Exhibit (a)(1)(A)
OFFER TO PURCHASE
LIGHTSTONE VALUE PLUS REIT II, INC.
1985 CEDAR BRIDGE AVENUE, SUITE 1
LAKEWOOD, NEW JERSEY 08701
(844) 808-7348
OFFER TO PURCHASE UP TO 700,000 SHARES OF
ITS OUTSTANDING COMMON STOCK
AT A PURCHASE PRICE OF $6.00 PER SHARE
THE OFFER, PRORATION PERIOD AND WITHDRAWAL RIGHTS WILL EXPIRE
AT 11:59 P.M. EASTERN TIME, JUNE 14, 2024 UNLESS EXTENDED OR WITHDRAWN
Dear Stockholder:
Lightstone Value Plus REIT II, Inc. (“Lightstone REIT II”, the “Company,” “we,” “us,” or “our”) is offering to purchase up to 700,000 Shares of the Company’s common stock, par value $0.01 per share (“Shares”), for cash at a purchase price equal to $6.00 per Share (the “Purchase Price”), or $4.2 million in the aggregate, on the terms and conditions set forth in this Offer to Purchase, the Letter of Transmittal and the Instructions to Letter of Transmittal (the “Instructions”). This Offer to Purchase, the Letter of Transmittal, and the Instructions constitute the “Offer.”

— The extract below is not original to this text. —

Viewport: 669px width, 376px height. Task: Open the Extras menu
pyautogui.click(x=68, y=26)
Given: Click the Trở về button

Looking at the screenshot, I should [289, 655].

Unless extended or withdrawn, the Offer, proration period and withdrawal rights will expire at 11:59 p.m. Eastern Time, on June 14, 2024 (the “Expiration Date”). You may tender all, a portion or none of your Shares.

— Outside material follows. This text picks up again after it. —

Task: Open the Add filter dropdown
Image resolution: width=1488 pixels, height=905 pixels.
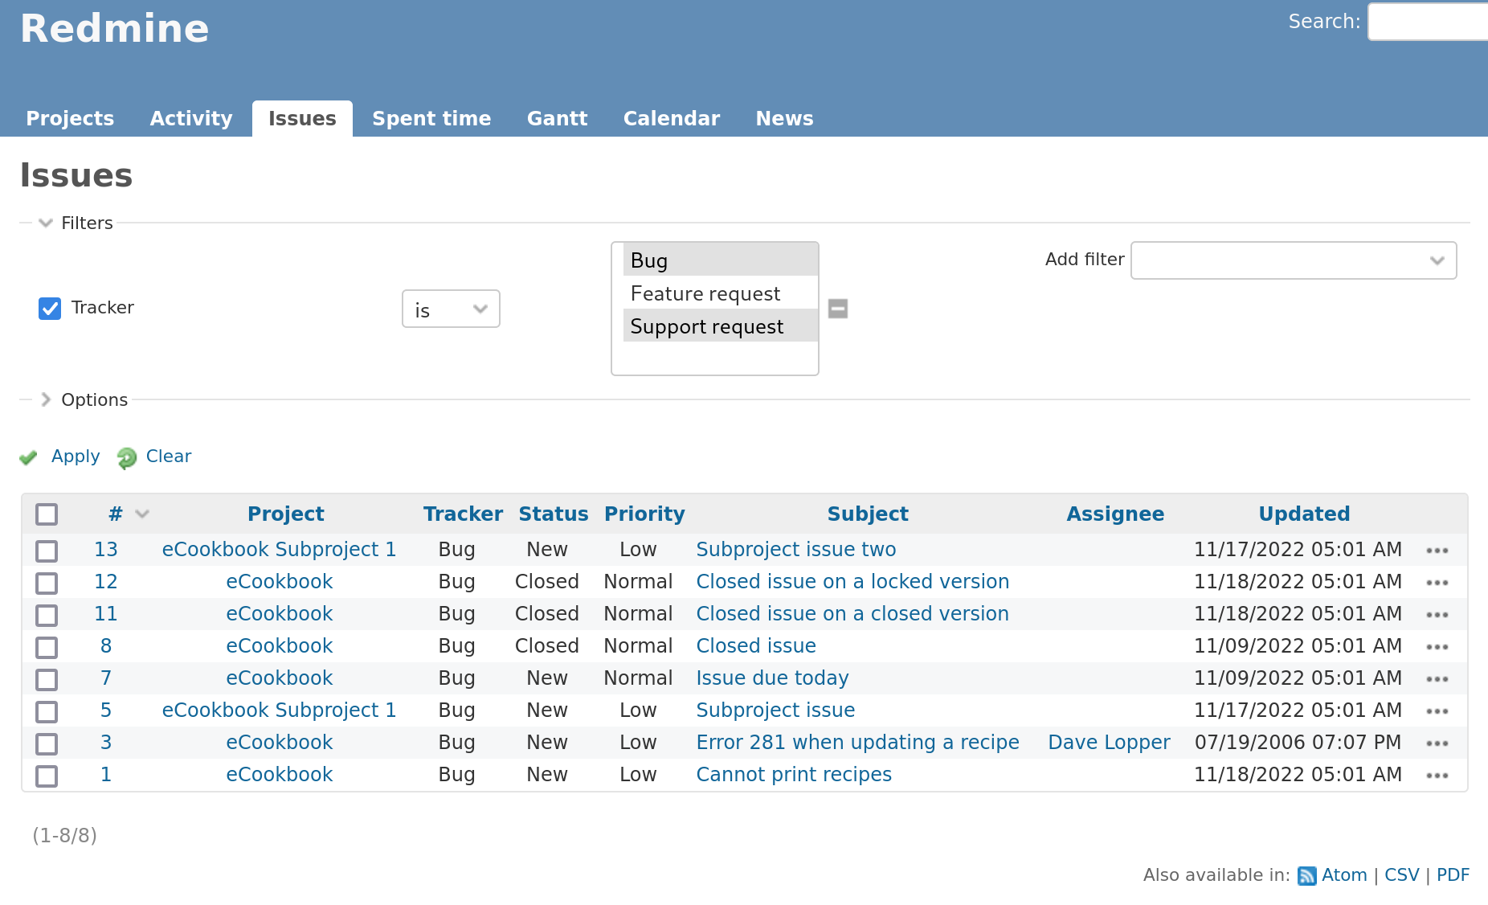Action: point(1294,260)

Stockholders desiring to tender all or any portion of their Shares for purchase must complete and sign a Letter of Transmittal and deliver it to the Company in the manner set forth in “Procedures for Tendering Shares” below. Stockholders not interested in tendering any of their Shares need not take any action.

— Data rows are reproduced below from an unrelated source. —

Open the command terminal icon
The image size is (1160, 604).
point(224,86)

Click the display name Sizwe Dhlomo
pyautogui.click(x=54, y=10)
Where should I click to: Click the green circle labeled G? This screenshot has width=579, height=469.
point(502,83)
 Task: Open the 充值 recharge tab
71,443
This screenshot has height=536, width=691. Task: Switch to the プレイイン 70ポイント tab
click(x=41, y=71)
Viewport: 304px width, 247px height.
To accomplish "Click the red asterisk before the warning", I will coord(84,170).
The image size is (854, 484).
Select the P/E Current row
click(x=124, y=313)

The Purchase Price is substantially lower than the most recently published estimated net asset value per share of common stock (“NAV per Share”) of $9.84 as of December 31, 2023, as previously determined and approved by the Company’s board of directors on March 18, 2024. For a full description of the methodologies and assumptions, as well as certain qualifications, used to determine the estimated values the Company’s assets and liabilities in connection with the calculation of its most recently published estimated NAV per Share of $9.84, see “Item 5. Market for Registrant’s Common Equity, Related Stockholder Matters, and Issuer Purchases of Equity Securities− NAV and NAV Per Share” of the Company’s Annual Report on Form 10-K as filed with the SEC on March 27, 2024, which is incorporated herein and can be found in the “SEC Filings” section of the Company’s website, www.lightstonecapitalmarkets.com and is on the SEC’s website www.sec.gov.
The Company’s most recently published estimated NAV per Share of $9.84 as of December 31, 2023 was calculated as of a specific date. Accordingly, the value of Shares may fluctuate over time in response to developments related to individual assets in the portfolio and the management of those assets and in response to the real estate and capital markets. These risks have not been priced into our estimated NAV per Share of $9.84 as of December 31, 2023. There is no assurance of the extent to which the most current estimated valuation should be relied upon for any purpose after its effective date regardless that it may be published on any statement issued by us or otherwise.
Because of the “odd lot” priority and proration provisions described in this Offer to Purchase, less than all of the Shares tendered may be purchased if more than 700,000 Shares are properly tendered and not properly withdrawn. Only Shares properly tendered and not properly withdrawn will be eligible to be purchased. Shares tendered but not purchased pursuant to the Offer will be returned promptly following the Expiration Date.
Subject to complying with applicable law, we reserve the right, in our sole discretion, to change the Purchase Price and to increase or decrease the aggregate cost to us of the Shares sought in the Offer. In accordance with rules promulgated by the Securities and Exchange Commission (the “SEC”), we may increase the number of Shares accepted for payment in the Offer by up to, but not more than, 2% of the outstanding Shares without amending or extending the Offer. This could result in the number of Shares accepted for payment in the Offer increasing by up to 328,000 Shares.